Administering Spectrum Conductor clusters

You can manage and monitor the tools that are available with the Execution Engine for Apache Hadoop service.

Managing services

Periodically, the Spectrum Conductor admin must perform the following tasks for managing the Execution Engine for Apache Hadoop service:

Check the status of the services
In /opt/ibm/dsxhi/bin, run ./status.py to check the status of services.
Start the services
In /opt/ibm/dsxhi/bin, run ./start.py to start the services.
Stop the services
In /opt/ibm/dsxhi/bin, run ./stop.py to stop the services.
Check the default Jupyter Enterprise Gateway (JEG) environment
In /opt/ibm/dsxhi/bin, run ./spectrum_check_jeg_base.py. This will check to see if there is a valid default JEG environment call cpd_shared_jeg_base in the configured Anaconda instance.
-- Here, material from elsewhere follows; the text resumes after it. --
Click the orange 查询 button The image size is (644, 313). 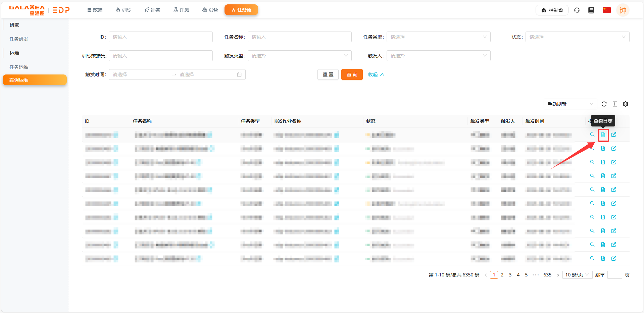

Note: If this environment is not available, users can run: ./spectrum_check_jeg_base.py -u to re-submit or re-create the cpd_shared_jeg_base in the configured Anaconda instance.

Logs

  • The component logs are stored in /var/log/dsxhi.
  • The component PIDs are stored in /var/log/dsxhi, /var/log/livy2, and /opt/ibm/dsxhi/gateway/logs/.

The log level for the gateway service can be set by editing /opt/ibm/dsxhi/gateway/conf/gateway-log4j.properties and setting the appropriate level in the log4j.logger.org.apache.knox.gateway property.

Managing and configuring access for Watson Studio

To maintain control over the access to an Execution Engine for Apache Hadoop service, the Spectrum Conductor admin should maintain a list of known Watson Studio clusters that can access the service.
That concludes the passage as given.